_THE TASK_.
Every entry below is to be retyped exactly as it stands.

_GIVEN INFORMATION_.
⁂

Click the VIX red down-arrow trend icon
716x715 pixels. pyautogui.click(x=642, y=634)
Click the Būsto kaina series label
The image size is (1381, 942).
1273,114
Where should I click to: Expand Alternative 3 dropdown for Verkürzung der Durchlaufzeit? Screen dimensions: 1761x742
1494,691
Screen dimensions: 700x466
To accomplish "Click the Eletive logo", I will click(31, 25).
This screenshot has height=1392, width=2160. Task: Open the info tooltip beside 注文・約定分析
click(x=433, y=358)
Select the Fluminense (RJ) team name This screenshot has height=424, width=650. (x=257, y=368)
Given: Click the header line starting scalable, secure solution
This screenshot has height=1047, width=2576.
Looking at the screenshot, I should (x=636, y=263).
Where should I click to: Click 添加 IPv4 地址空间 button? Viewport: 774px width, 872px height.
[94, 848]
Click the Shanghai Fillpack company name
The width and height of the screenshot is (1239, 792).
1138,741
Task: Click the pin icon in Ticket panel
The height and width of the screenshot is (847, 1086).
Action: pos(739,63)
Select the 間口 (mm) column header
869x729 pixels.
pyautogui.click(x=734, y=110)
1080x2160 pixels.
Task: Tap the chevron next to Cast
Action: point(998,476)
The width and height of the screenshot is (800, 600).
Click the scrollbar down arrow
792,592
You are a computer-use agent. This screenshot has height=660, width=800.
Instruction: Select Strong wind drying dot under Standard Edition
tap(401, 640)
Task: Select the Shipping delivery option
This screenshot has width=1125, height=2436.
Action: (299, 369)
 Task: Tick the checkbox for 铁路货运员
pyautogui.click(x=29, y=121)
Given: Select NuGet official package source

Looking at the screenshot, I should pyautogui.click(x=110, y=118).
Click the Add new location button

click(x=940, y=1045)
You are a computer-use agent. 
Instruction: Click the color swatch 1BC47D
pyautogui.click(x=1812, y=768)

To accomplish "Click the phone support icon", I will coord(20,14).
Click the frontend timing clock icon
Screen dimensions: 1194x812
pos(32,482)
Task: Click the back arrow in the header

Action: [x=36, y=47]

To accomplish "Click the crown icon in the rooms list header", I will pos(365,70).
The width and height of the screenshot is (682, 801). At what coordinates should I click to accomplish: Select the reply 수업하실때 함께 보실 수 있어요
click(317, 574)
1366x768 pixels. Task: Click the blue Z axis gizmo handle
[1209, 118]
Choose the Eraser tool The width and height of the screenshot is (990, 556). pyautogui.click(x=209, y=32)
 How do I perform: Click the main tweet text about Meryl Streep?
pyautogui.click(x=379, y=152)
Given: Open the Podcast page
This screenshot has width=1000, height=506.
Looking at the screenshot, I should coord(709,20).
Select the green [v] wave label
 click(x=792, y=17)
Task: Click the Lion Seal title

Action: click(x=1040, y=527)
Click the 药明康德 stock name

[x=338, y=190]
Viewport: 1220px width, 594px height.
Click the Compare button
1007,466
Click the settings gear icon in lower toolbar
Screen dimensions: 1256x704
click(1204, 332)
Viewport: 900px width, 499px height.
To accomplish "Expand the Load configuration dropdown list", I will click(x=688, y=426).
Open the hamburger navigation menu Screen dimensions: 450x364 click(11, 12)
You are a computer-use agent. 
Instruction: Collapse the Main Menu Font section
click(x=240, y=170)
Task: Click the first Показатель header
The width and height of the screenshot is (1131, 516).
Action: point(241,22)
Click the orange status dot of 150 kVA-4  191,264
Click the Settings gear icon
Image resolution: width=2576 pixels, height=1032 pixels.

⁂

_REPLY TO THE EXERCISE_.
Click the VIX red down-arrow trend icon
716x715 pixels. pyautogui.click(x=642, y=634)
Click the Būsto kaina series label
The image size is (1381, 942).
1273,114
Where should I click to: Expand Alternative 3 dropdown for Verkürzung der Durchlaufzeit? Screen dimensions: 1761x742
1494,691
Screen dimensions: 700x466
To accomplish "Click the Eletive logo", I will click(31, 25).
This screenshot has height=1392, width=2160. Task: Open the info tooltip beside 注文・約定分析
click(x=433, y=358)
Select the Fluminense (RJ) team name This screenshot has height=424, width=650. (x=257, y=368)
Given: Click the header line starting scalable, secure solution
This screenshot has height=1047, width=2576.
Looking at the screenshot, I should (x=636, y=263).
Where should I click to: Click 添加 IPv4 地址空间 button? Viewport: 774px width, 872px height.
[94, 848]
Click the Shanghai Fillpack company name
The width and height of the screenshot is (1239, 792).
1138,741
Task: Click the pin icon in Ticket panel
The height and width of the screenshot is (847, 1086).
Action: pos(739,63)
Select the 間口 (mm) column header
869x729 pixels.
pyautogui.click(x=734, y=110)
1080x2160 pixels.
Task: Tap the chevron next to Cast
Action: point(998,476)
The width and height of the screenshot is (800, 600).
Click the scrollbar down arrow
792,592
You are a computer-use agent. This screenshot has height=660, width=800.
Instruction: Select Strong wind drying dot under Standard Edition
tap(401, 640)
Task: Select the Shipping delivery option
This screenshot has width=1125, height=2436.
Action: (299, 369)
 Task: Tick the checkbox for 铁路货运员
pyautogui.click(x=29, y=121)
Given: Select NuGet official package source

Looking at the screenshot, I should pyautogui.click(x=110, y=118).
Click the Add new location button

click(x=940, y=1045)
You are a computer-use agent. 
Instruction: Click the color swatch 1BC47D
pyautogui.click(x=1812, y=768)

To accomplish "Click the phone support icon", I will coord(20,14).
Click the frontend timing clock icon
Screen dimensions: 1194x812
pos(32,482)
Task: Click the back arrow in the header

Action: [x=36, y=47]

To accomplish "Click the crown icon in the rooms list header", I will pos(365,70).
The width and height of the screenshot is (682, 801). At what coordinates should I click to accomplish: Select the reply 수업하실때 함께 보실 수 있어요
click(317, 574)
1366x768 pixels. Task: Click the blue Z axis gizmo handle
[1209, 118]
Choose the Eraser tool The width and height of the screenshot is (990, 556). pyautogui.click(x=209, y=32)
 How do I perform: Click the main tweet text about Meryl Streep?
pyautogui.click(x=379, y=152)
Given: Open the Podcast page
This screenshot has width=1000, height=506.
Looking at the screenshot, I should coord(709,20).
Select the green [v] wave label
 click(x=792, y=17)
Task: Click the Lion Seal title

Action: click(x=1040, y=527)
Click the 药明康德 stock name

[x=338, y=190]
Viewport: 1220px width, 594px height.
Click the Compare button
1007,466
Click the settings gear icon in lower toolbar
Screen dimensions: 1256x704
click(1204, 332)
Viewport: 900px width, 499px height.
To accomplish "Expand the Load configuration dropdown list", I will click(x=688, y=426).
Open the hamburger navigation menu Screen dimensions: 450x364 click(11, 12)
You are a computer-use agent. 
Instruction: Collapse the Main Menu Font section
click(x=240, y=170)
Task: Click the first Показатель header
The width and height of the screenshot is (1131, 516).
Action: point(241,22)
Click the orange status dot of 150 kVA-4  191,264
Click the Settings gear icon
Image resolution: width=2576 pixels, height=1032 pixels.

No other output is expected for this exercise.